» CONSIGNES:
1. Recopiez le texte sur le choléra en commençant par « Les femmes, à » et en allant jusqu'à « lorsqu'elles tombent malades. », et remplacez « ménage » par « foyer ».
2. D'après le texte sur le choléra, répondez brièvement :
(a) Quel risque courent les femmes enceintes qui contractent le choléra ?
(b) Qu'est-ce qui rendrait plus difficile l'accès des femmes aux soins médicaux lorsqu'elles tombent malades ?
(c) Combien de temps le bébé de la femme reçue la semaine dernière a-t-il survécu ?

» TEXTE FOURNI:
Les femmes enceintes et les femmes qui allaitent sont particulièrement vulnérables à la malnutrition, celles qui sont affaiblies par la crise nutritionnelle sont plus sujettes aux infections, y compris le choléra. Les femmes enceintes qui contractent le choléra ont un risque plus élevé de développer des complications dangereuses, voire mortelles.
Les femmes, à cause de leurs responsabilités et tâches domestiques, peuvent également faire face à une exposition accrue au choléra. Pourtant, leur pouvoir limité en termes de prise de décision et de contrôle des ressources du ménage signifie qu’il leur serait plus difficile d'acceder à des soins médicaux lorsqu'elles tombent malades.
« Le nombre de cas de choléra que nous recevons en une journée nous dépasse ; Nous pouvons à peine y répondre », a déclaré le Dr Farea à l’UNFPA. « La semaine dernière, nous avons reçu une autre femme qui était dans son dernier mois de grossesse et qui souffrait de déshydratation extrême. Elle a accouché aussitôt, mais le bébé n'a survécu que deux jours. Il est très important que les femmes enceintes viennent à hôpital dès qu'elles développent les symptômes du choléra, afin de ne pas risquer leur vie ou celle de l’enfant qu’elles portent. »

» ENREGISTREMENTS:
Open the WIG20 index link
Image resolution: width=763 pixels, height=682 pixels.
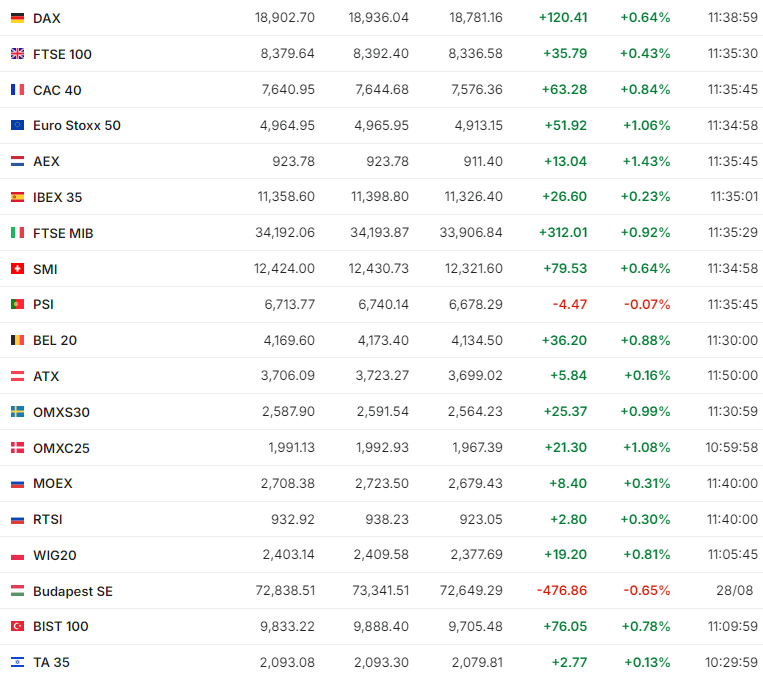(54, 555)
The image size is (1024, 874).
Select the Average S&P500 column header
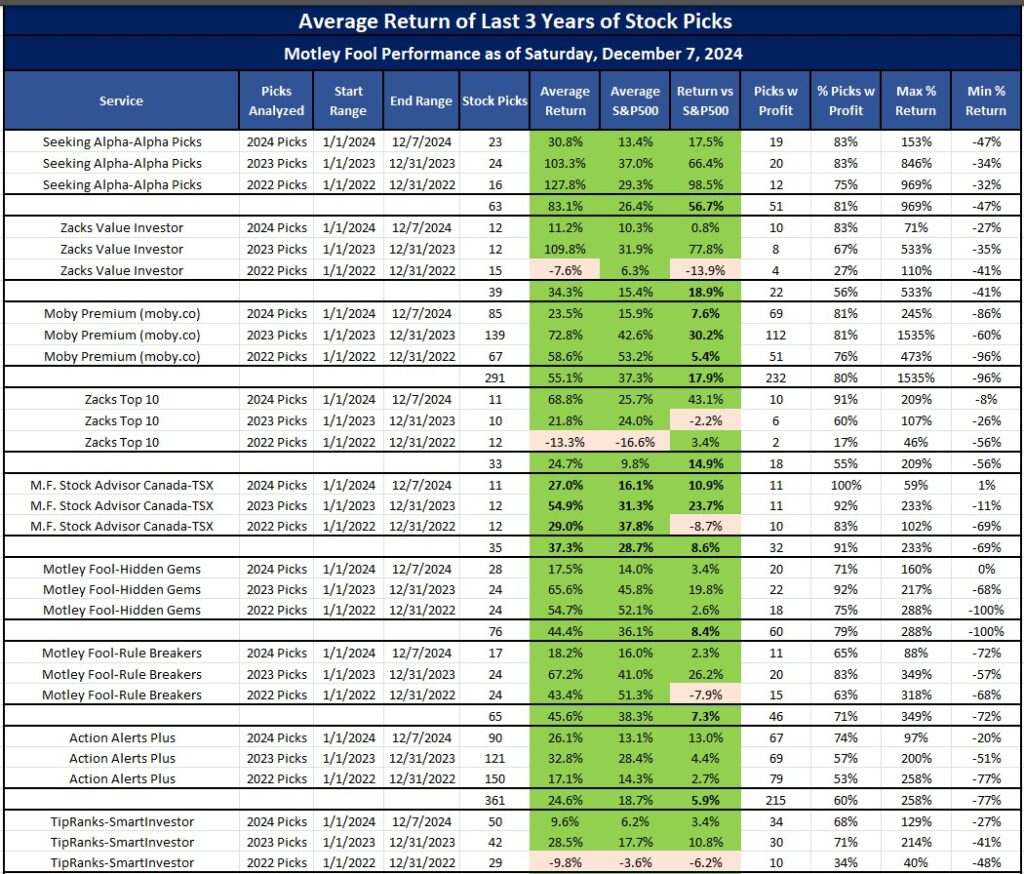tap(635, 100)
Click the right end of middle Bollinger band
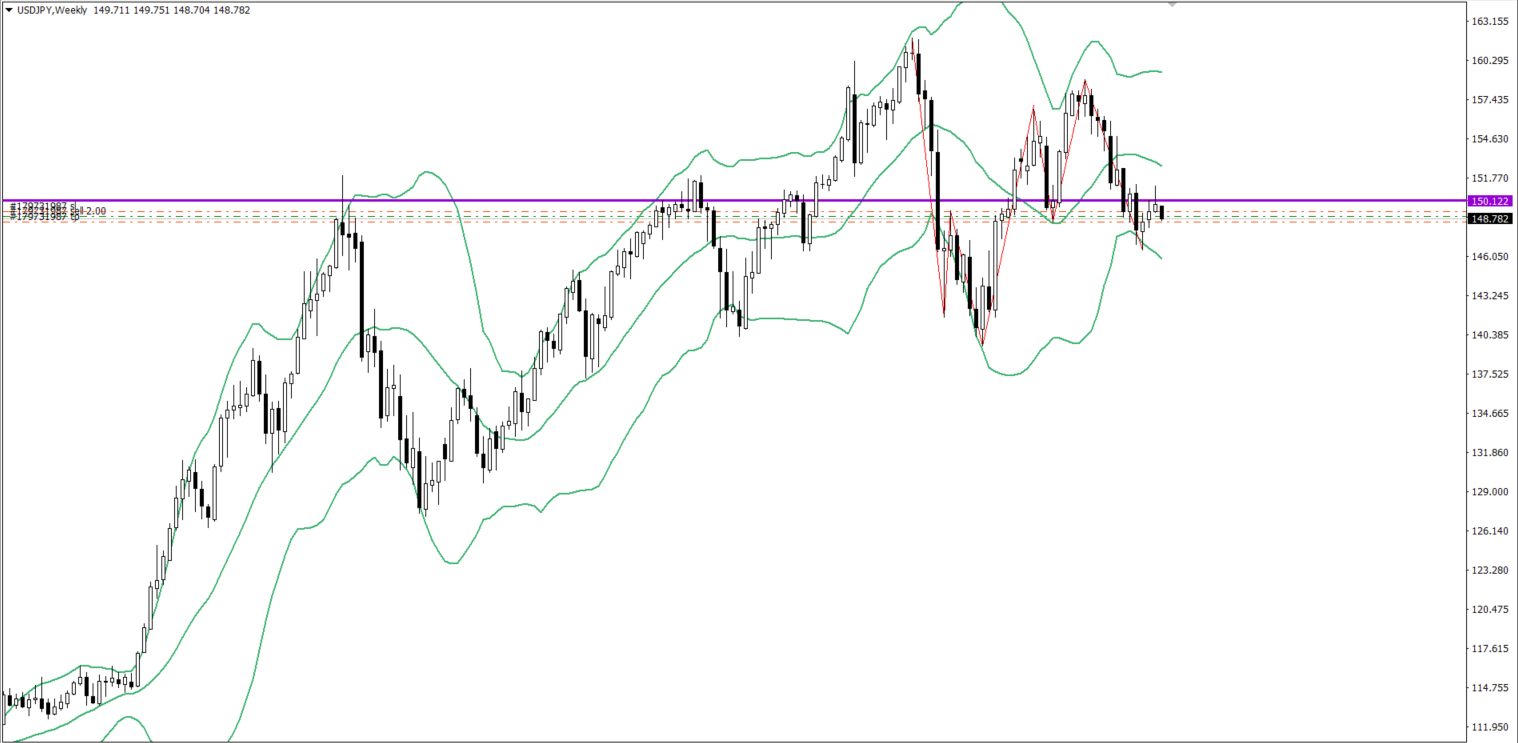 tap(1160, 164)
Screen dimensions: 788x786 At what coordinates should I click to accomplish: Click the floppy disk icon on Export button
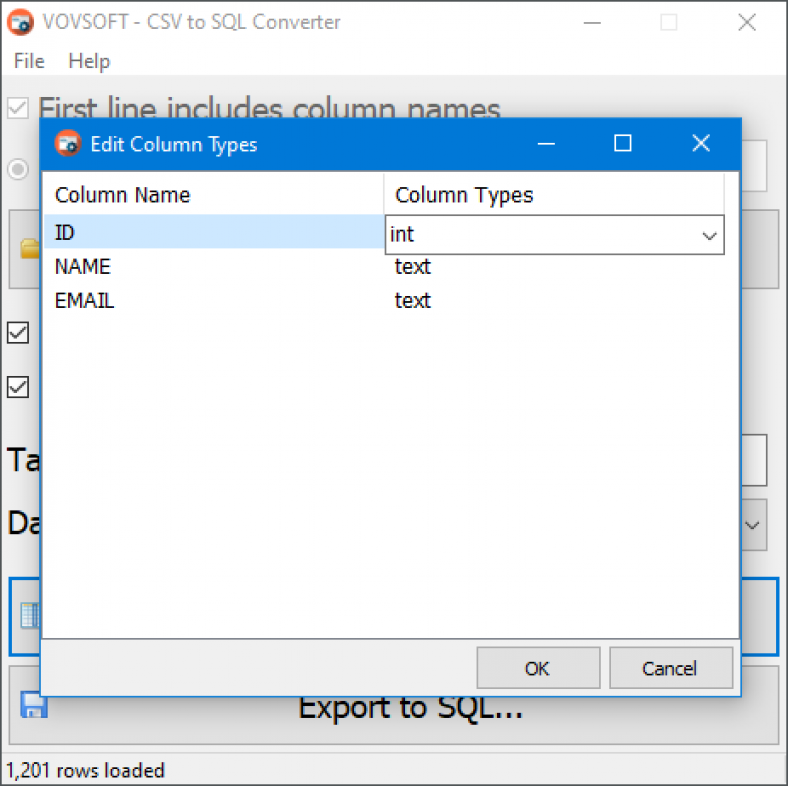tap(34, 706)
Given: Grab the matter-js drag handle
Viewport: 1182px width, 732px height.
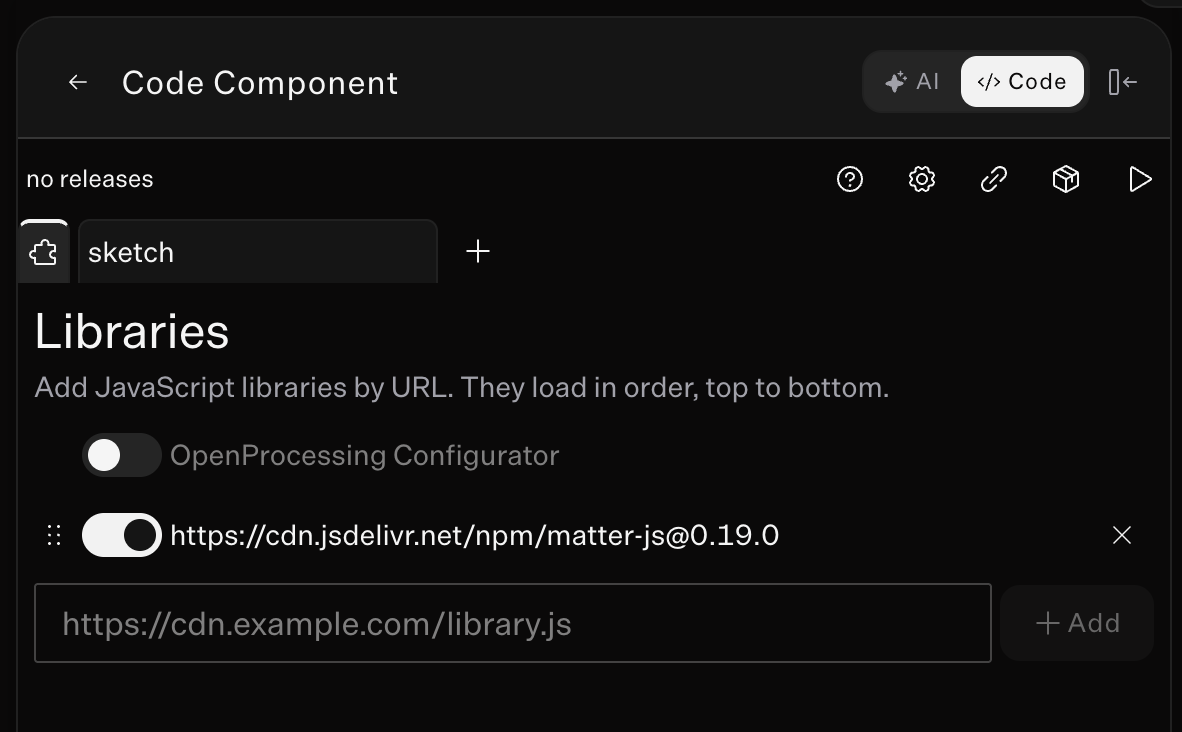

» RÉSULTATS PAR TÂCHE:
1.
Les femmes, à cause de leurs responsabilités et tâches domestiques, peuvent également faire face à une exposition accrue au choléra. Pourtant, leur pouvoir limité en termes de prise de décision et de contrôle des ressources du foyer signifie qu’il leur serait plus difficile d'acceder à des soins médicaux lorsqu'elles tombent malades.

2.
(a) Un risque plus élevé de développer des complications dangereuses, voire mortelles.
(b) Leur pouvoir limité en termes de prise de décision et de contrôle des ressources du ménage.
(c) Deux jours.